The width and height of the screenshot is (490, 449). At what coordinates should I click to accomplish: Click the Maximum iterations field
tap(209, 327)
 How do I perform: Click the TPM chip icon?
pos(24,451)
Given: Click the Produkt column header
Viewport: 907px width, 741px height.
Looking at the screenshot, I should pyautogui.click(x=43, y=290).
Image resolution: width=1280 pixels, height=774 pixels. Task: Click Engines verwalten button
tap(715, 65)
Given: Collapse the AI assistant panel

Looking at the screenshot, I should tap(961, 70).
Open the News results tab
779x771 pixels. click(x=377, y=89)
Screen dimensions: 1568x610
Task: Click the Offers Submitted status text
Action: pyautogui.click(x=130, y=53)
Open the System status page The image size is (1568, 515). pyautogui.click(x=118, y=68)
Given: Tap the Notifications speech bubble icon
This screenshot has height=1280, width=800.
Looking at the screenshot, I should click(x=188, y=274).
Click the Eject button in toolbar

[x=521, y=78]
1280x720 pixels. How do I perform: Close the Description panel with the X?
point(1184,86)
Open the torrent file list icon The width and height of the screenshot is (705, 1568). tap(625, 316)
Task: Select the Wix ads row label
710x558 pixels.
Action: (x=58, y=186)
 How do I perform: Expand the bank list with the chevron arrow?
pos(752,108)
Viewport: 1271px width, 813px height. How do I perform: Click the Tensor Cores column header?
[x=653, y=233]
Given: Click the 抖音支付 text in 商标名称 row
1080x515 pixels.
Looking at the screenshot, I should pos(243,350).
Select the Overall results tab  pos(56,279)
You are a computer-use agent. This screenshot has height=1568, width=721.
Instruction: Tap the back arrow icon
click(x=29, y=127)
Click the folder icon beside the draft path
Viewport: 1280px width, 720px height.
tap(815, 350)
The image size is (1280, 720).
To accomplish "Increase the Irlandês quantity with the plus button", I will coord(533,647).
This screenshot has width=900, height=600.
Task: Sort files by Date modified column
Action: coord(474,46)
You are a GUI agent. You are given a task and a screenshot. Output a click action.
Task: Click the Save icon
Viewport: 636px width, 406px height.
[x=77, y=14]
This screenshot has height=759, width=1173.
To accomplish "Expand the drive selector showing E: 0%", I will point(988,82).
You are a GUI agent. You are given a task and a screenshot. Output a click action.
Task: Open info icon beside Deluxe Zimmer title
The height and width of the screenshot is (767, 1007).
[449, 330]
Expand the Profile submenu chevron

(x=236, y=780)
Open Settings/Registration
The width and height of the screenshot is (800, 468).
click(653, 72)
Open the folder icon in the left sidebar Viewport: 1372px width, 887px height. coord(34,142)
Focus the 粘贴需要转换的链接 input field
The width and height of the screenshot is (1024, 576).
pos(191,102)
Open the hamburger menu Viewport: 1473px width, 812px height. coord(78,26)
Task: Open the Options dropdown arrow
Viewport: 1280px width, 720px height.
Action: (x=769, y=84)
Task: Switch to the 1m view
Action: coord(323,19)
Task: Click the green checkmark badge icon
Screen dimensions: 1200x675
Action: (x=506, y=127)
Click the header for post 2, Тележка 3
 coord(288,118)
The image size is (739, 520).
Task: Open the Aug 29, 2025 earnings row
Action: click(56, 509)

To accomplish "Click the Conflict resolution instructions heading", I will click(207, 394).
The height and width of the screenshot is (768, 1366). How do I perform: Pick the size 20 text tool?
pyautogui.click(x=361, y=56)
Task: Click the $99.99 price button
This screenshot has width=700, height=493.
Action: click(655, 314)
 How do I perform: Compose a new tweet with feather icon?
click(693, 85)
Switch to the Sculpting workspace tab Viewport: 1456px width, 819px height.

---

• [What you are asked to do]
Rewrite every row above as a numbered list, omitting the blank lines.

• [Written response]
1. The width and height of the screenshot is (490, 449). At what coordinates should I click to accomplish: Click the Maximum iterations field
2. tap(209, 327)
3.  How do I perform: Click the TPM chip icon?
4. pos(24,451)
5. Given: Click the Produkt column header
6. Viewport: 907px width, 741px height.
7. Looking at the screenshot, I should pyautogui.click(x=43, y=290).
8. Image resolution: width=1280 pixels, height=774 pixels. Task: Click Engines verwalten button
9. tap(715, 65)
10. Given: Collapse the AI assistant panel
11. Looking at the screenshot, I should tap(961, 70).
12. Open the News results tab
13. 779x771 pixels. click(x=377, y=89)
14. Screen dimensions: 1568x610
15. Task: Click the Offers Submitted status text
16. Action: pyautogui.click(x=130, y=53)
17. Open the System status page The image size is (1568, 515). pyautogui.click(x=118, y=68)
18. Given: Tap the Notifications speech bubble icon
19. This screenshot has height=1280, width=800.
20. Looking at the screenshot, I should click(x=188, y=274).
21. Click the Eject button in toolbar
22. [x=521, y=78]
23. 1280x720 pixels. How do I perform: Close the Description panel with the X?
24. point(1184,86)
25. Open the torrent file list icon The width and height of the screenshot is (705, 1568). tap(625, 316)
26. Task: Select the Wix ads row label
27. 710x558 pixels.
28. Action: (x=58, y=186)
29.  How do I perform: Expand the bank list with the chevron arrow?
30. pos(752,108)
31. Viewport: 1271px width, 813px height. How do I perform: Click the Tensor Cores column header?
32. [x=653, y=233]
33. Given: Click the 抖音支付 text in 商标名称 row
34. 1080x515 pixels.
35. Looking at the screenshot, I should pos(243,350).
36. Select the Overall results tab  pos(56,279)
37. You are a computer-use agent. This screenshot has height=1568, width=721.
38. Instruction: Tap the back arrow icon
39. click(x=29, y=127)
40. Click the folder icon beside the draft path
41. Viewport: 1280px width, 720px height.
42. tap(815, 350)
43. The image size is (1280, 720).
44. To accomplish "Increase the Irlandês quantity with the plus button", I will coord(533,647).
45. This screenshot has width=900, height=600.
46. Task: Sort files by Date modified column
47. Action: coord(474,46)
48. You are a GUI agent. You are given a task and a screenshot. Output a click action.
49. Task: Click the Save icon
50. Viewport: 636px width, 406px height.
51. [x=77, y=14]
52. This screenshot has height=759, width=1173.
53. To accomplish "Expand the drive selector showing E: 0%", I will point(988,82).
54. You are a GUI agent. You are given a task and a screenshot. Output a click action.
55. Task: Open info icon beside Deluxe Zimmer title
56. The height and width of the screenshot is (767, 1007).
57. [449, 330]
58. Expand the Profile submenu chevron
59. (x=236, y=780)
60. Open Settings/Registration
61. The width and height of the screenshot is (800, 468).
62. click(653, 72)
63. Open the folder icon in the left sidebar Viewport: 1372px width, 887px height. coord(34,142)
64. Focus the 粘贴需要转换的链接 input field
65. The width and height of the screenshot is (1024, 576).
66. pos(191,102)
67. Open the hamburger menu Viewport: 1473px width, 812px height. coord(78,26)
68. Task: Open the Options dropdown arrow
69. Viewport: 1280px width, 720px height.
70. Action: (x=769, y=84)
71. Task: Switch to the 1m view
72. Action: coord(323,19)
73. Task: Click the green checkmark badge icon
74. Screen dimensions: 1200x675
75. Action: (x=506, y=127)
76. Click the header for post 2, Тележка 3
77.  coord(288,118)
78. The image size is (739, 520).
79. Task: Open the Aug 29, 2025 earnings row
80. Action: click(56, 509)
81. To accomplish "Click the Conflict resolution instructions heading", I will click(207, 394).
82. The height and width of the screenshot is (768, 1366). How do I perform: Pick the size 20 text tool?
83. pyautogui.click(x=361, y=56)
84. Task: Click the $99.99 price button
85. This screenshot has width=700, height=493.
86. Action: click(655, 314)
87.  How do I perform: Compose a new tweet with feather icon?
88. click(693, 85)
89. Switch to the Sculpting workspace tab Viewport: 1456px width, 819px height.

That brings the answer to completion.